Clinical trials using piggyBac CAR-Ts were halted. However, firm evidence implicating insertional mutagenesis as a primary mechanism was weak for the first tumor and lacking in the second. The investigators postulated potential roles for the high voltage electroporation used to introduce piggyBac into T cells, off-target effects of the transposase, high levels of DNA breaks, and/or prolonged ex vivo culture before infusion. Regulatory agencies attributed the events to unique aspects of the piggyBac system, and both clinical trial and commercial infusions of CAR-Ts with RV and LV were allowed to proceed.
T-cell lymphomas with proviral insertions
The first case of CAR-T–derived T-cell lymphoma with documented proviral vector insertion was reported at the American Society of Hematology meeting in 2023,40 just after the FDA notice of concern (Table 1). A 51-year-old man with multiple myeloma received BCMA CAR-T (cilta-cel) produced with an LV. After achieving complete remission, CD3+CD4−CD8−EBER− T-cell lymphoma was discovered at 5 months. Tumor cells were >90% positive for the CAR and clonal by TCR analysis. The same clone could be found in the IP at very low level but increased in the blood 300-fold by the time of lymphoma diagnosis. The CAR LV was inserted within the 3′ untranslated region of the PBX2 gene, which encodes a transcription factor of poorly understood function. No data on the impact of the IS on PBX2 expression were included in the abstract. The tumor also contained somatic mutations in cancer-related genes, including TET2, PTPRB, and NFKB. In addition, the patient had an activating JAK3 germ line variant previously linked to anaplastic T-cell lymphoma.41 The authors concluded that germ line predisposition combined with preexisting somatic mutations more likely contributed to the lymphomagenesis, rather than insertional genotoxicity.

----

## [Exercise details]
Reproduce, word for word, the stretch of the CAR-T lymphoma text from "Clinical trials using" through "allowed to proceed.".

----

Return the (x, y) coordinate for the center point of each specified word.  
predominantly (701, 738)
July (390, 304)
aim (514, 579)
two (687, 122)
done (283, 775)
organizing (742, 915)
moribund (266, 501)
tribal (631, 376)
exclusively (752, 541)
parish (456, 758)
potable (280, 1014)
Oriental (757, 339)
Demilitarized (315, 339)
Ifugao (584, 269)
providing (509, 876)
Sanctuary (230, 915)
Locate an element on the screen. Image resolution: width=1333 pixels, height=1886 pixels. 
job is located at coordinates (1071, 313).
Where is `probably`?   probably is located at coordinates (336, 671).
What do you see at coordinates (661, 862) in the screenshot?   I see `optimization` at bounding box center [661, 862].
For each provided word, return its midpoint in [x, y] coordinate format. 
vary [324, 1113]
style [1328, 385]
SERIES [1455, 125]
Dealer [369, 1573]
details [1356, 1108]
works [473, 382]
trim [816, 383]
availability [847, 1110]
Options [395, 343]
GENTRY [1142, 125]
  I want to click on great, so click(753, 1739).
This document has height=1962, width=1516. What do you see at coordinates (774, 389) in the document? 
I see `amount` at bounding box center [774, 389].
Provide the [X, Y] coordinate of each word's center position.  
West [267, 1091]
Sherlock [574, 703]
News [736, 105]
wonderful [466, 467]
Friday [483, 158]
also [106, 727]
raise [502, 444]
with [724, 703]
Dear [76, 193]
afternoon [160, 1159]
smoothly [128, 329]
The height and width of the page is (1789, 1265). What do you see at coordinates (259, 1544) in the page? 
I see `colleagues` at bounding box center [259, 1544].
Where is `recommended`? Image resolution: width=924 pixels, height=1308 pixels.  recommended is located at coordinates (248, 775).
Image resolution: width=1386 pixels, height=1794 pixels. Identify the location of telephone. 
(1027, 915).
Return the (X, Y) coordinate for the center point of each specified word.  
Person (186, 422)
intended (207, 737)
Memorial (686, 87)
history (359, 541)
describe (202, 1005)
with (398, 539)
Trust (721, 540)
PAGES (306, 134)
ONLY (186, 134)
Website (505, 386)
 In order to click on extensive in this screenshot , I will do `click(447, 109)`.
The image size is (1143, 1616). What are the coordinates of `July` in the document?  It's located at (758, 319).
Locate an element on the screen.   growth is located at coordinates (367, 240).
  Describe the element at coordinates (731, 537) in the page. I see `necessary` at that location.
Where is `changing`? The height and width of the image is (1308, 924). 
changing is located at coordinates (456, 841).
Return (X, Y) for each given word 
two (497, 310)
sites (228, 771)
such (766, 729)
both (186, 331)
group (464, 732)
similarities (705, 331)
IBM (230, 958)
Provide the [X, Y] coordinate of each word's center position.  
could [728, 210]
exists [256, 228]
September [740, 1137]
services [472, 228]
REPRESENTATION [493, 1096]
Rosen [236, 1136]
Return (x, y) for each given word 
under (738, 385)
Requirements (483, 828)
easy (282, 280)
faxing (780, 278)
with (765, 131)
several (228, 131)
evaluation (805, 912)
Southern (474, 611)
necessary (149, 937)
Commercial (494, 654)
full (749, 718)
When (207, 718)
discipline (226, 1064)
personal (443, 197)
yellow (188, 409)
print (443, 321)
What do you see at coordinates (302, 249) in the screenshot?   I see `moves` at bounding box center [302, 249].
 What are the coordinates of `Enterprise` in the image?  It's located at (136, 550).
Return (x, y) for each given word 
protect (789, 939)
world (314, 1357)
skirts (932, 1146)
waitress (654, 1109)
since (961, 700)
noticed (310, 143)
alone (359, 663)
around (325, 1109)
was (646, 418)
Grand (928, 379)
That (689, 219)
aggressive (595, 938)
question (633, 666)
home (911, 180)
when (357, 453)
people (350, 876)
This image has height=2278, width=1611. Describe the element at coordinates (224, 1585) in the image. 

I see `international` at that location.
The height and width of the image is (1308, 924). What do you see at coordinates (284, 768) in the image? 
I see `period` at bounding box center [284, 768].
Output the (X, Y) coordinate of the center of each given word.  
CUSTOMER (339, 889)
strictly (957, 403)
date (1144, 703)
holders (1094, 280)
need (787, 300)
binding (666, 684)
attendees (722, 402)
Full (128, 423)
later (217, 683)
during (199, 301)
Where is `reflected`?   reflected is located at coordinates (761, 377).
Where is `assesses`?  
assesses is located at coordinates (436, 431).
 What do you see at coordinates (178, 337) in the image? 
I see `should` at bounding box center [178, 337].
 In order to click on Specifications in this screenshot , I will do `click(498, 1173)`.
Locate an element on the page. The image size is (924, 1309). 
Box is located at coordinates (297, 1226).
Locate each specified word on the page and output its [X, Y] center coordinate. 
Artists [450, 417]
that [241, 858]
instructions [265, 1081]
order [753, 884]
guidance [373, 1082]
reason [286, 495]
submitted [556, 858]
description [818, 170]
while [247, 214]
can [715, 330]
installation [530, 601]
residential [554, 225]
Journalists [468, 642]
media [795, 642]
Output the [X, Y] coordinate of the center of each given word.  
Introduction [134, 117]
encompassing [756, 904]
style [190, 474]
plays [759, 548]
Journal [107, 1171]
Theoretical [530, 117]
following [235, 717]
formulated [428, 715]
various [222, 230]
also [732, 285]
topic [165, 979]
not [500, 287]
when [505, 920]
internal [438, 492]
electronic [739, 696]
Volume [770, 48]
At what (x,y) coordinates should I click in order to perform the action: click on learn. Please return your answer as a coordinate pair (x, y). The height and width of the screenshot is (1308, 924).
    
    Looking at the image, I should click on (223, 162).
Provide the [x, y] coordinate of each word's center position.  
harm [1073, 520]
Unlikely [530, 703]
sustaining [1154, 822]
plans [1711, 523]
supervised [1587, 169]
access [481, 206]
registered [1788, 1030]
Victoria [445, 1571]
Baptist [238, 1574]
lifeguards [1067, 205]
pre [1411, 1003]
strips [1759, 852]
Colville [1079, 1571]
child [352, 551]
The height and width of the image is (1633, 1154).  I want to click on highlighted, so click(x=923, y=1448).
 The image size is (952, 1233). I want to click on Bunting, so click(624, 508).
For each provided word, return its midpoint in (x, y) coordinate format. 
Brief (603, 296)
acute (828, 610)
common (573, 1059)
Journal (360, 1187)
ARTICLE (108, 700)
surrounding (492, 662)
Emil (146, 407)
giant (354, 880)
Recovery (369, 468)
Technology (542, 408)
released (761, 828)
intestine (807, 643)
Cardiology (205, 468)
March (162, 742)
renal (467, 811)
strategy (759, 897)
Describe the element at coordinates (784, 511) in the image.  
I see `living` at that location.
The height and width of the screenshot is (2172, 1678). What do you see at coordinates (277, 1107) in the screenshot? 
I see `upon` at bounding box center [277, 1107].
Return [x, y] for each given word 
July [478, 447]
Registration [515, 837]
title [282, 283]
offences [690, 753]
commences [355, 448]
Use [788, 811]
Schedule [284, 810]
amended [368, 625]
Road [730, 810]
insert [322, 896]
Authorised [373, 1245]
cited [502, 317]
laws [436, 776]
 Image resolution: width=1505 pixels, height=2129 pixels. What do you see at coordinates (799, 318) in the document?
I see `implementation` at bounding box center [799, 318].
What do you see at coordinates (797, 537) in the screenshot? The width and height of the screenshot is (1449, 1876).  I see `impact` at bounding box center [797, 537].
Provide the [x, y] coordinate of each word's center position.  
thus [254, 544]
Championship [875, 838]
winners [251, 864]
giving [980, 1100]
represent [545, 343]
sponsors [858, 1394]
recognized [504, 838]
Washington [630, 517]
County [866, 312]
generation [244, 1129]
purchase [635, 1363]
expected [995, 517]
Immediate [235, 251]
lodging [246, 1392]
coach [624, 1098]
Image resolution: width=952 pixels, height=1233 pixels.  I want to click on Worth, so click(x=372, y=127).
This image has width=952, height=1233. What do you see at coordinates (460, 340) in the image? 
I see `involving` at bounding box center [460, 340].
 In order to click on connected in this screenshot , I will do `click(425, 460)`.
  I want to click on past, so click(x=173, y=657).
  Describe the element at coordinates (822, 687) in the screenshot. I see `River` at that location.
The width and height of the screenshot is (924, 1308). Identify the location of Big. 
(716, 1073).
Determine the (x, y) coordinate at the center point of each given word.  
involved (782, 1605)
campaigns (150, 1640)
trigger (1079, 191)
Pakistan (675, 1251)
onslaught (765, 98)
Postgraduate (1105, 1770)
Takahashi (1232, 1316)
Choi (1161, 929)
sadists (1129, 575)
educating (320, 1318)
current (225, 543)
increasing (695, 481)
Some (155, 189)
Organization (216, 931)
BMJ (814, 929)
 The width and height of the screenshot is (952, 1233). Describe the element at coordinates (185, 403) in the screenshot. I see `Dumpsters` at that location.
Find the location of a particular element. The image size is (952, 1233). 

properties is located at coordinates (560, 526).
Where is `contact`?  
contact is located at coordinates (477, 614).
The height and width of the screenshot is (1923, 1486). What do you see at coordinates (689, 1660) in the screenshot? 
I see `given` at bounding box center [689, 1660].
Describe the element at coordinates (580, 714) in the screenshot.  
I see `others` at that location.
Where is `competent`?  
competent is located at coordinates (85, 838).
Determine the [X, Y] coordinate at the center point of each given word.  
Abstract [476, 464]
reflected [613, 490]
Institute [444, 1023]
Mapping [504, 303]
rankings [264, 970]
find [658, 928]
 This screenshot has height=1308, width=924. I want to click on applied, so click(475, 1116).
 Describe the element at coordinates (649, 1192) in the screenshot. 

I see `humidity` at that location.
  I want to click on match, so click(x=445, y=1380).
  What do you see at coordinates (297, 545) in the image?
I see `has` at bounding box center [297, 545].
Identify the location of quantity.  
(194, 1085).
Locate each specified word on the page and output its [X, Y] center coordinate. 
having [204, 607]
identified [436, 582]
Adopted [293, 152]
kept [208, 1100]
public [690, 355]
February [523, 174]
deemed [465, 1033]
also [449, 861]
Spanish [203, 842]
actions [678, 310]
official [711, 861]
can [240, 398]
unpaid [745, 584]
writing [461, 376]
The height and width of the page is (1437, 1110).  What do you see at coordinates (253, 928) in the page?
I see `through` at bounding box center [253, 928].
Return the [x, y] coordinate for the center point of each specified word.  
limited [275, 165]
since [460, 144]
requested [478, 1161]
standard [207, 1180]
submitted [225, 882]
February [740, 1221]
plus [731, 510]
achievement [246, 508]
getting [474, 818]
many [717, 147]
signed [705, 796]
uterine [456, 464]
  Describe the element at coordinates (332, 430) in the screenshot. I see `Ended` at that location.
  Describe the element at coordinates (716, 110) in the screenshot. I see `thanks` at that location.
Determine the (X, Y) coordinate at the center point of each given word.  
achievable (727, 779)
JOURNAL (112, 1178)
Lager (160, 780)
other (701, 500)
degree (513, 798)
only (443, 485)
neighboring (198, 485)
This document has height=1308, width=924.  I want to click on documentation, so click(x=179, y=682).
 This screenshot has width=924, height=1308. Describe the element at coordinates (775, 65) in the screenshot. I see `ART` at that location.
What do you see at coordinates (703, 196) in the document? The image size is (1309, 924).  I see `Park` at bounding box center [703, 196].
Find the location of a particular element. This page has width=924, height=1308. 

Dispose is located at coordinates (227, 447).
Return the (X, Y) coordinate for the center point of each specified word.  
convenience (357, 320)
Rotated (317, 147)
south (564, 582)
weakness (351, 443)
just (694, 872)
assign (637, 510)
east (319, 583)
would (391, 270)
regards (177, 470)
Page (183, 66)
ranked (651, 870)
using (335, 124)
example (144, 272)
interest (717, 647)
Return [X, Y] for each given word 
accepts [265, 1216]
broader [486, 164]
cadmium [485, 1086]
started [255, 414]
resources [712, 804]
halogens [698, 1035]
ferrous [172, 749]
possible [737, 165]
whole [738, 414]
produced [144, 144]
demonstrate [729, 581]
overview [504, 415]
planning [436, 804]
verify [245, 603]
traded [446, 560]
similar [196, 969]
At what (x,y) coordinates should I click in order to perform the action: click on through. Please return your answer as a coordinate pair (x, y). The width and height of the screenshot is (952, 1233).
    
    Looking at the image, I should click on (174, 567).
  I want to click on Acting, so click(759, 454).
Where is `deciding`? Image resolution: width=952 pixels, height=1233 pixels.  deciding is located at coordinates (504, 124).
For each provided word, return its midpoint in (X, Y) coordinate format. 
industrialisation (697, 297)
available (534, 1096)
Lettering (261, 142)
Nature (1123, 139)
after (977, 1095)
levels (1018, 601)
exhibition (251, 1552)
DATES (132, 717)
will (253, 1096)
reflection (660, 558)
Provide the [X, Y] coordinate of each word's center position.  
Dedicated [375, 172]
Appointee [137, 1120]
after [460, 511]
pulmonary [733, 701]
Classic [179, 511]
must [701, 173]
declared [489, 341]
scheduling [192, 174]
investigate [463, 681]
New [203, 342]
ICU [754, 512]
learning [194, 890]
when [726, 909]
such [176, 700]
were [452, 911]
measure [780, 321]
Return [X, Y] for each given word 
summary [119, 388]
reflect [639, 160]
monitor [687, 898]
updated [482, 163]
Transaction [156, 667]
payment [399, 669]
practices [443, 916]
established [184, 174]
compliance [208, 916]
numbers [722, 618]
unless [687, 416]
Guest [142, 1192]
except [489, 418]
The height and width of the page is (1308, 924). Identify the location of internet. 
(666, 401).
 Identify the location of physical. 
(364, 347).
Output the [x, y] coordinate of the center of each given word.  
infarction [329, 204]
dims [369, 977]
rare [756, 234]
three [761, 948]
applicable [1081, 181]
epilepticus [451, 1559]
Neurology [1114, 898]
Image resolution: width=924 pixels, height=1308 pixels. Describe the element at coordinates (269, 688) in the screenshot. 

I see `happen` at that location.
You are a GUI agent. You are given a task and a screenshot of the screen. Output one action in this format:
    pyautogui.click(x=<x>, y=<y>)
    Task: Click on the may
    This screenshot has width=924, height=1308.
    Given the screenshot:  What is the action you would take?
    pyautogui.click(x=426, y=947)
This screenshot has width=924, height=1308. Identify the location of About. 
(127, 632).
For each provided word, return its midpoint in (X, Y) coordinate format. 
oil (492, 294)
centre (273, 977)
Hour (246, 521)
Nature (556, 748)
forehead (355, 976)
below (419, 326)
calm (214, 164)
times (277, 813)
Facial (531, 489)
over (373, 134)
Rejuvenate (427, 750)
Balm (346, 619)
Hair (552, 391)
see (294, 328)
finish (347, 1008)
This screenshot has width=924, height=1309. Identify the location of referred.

----

## [Solution to this task]
Clinical trials using piggyBac CAR-Ts were halted. However, firm evidence implicating insertional mutagenesis as a primary mechanism was weak for the first tumor and lacking in the second. The investigators postulated potential roles for the high voltage electroporation used to introduce piggyBac into T cells, off-target effects of the transposase, high levels of DNA breaks, and/or prolonged ex vivo culture before infusion. Regulatory agencies attributed the events to unique aspects of the piggyBac system, and both clinical trial and commercial infusions of CAR-Ts with RV and LV were allowed to proceed.